Document excerpt Block Start

4.3.3.1. Additional factors

While many persons confirmed that the eight factors list above were among the strongest possible sources of influence for using climate information, some respondents also suggested that there were other notable factors to consider apart from these eight. In total, seven additional factors were mentioned: political mandates/will, recent events/local experience, reporting requirements, leadership, trust between stakeholders, social capital/education, and local canvassing. Three of these additional factors were highly preferred, relative to the other factors on this list—recent events/local experience, political mandates/will, and report requirement.

Document excerpt Block End

• _What you have to do_
Write out the passage on additional factors between "While many persons" and "and report requirement.", inclusive, word for word.

Data supplied Block Start

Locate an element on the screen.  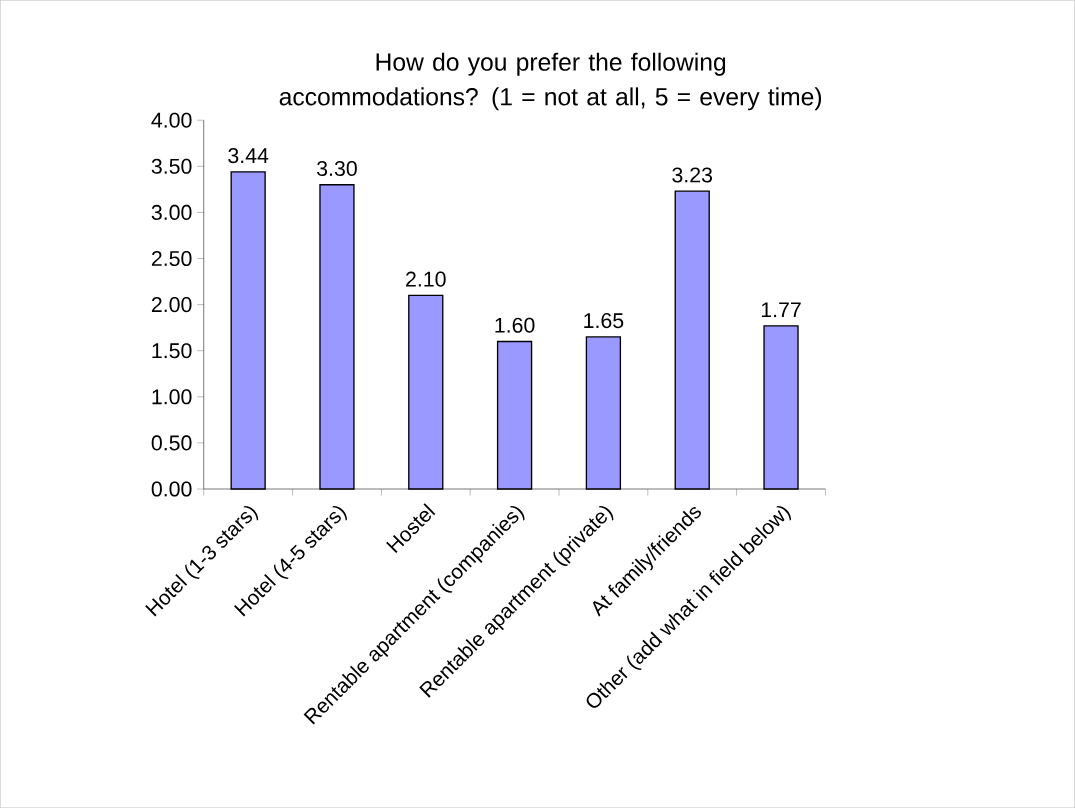
data-label: 1.60 is located at coordinates (515, 325).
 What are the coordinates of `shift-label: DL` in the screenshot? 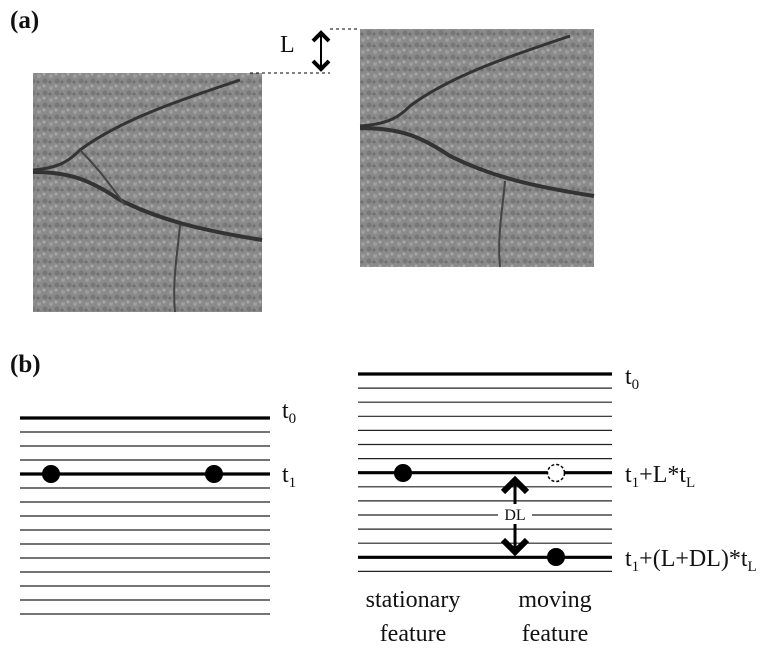 It's located at (514, 516).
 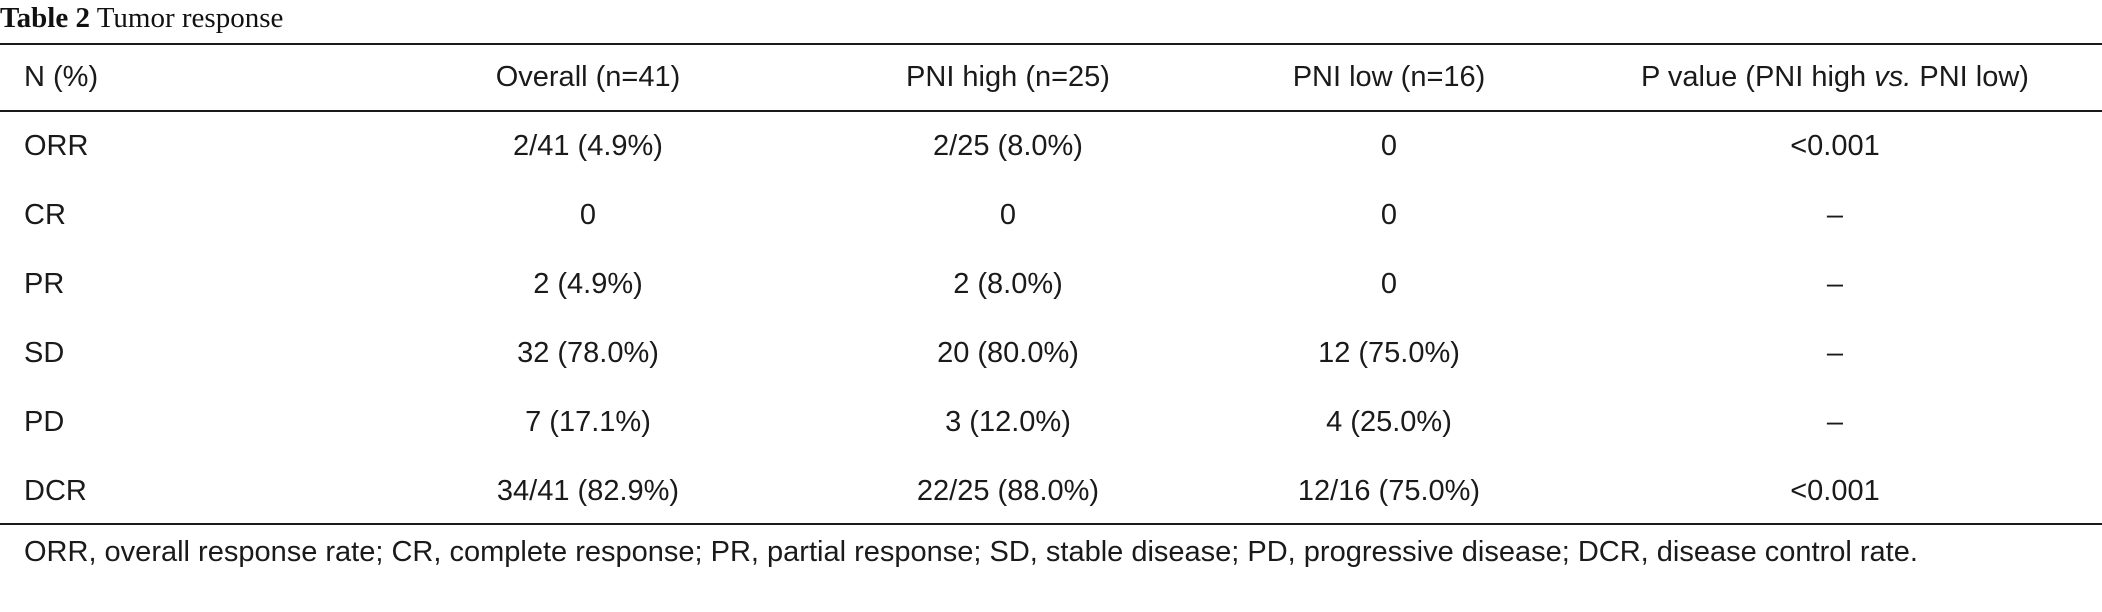 What do you see at coordinates (1051, 524) in the screenshot?
I see `bottom-rule` at bounding box center [1051, 524].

Data supplied Block End

• _Response area_
While many persons confirmed that the eight factors list above were among the strongest possible sources of influence for using climate information, some respondents also suggested that there were other notable factors to consider apart from these eight. In total, seven additional factors were mentioned: political mandates/will, recent events/local experience, reporting requirements, leadership, trust between stakeholders, social capital/education, and local canvassing. Three of these additional factors were highly preferred, relative to the other factors on this list—recent events/local experience, political mandates/will, and report requirement.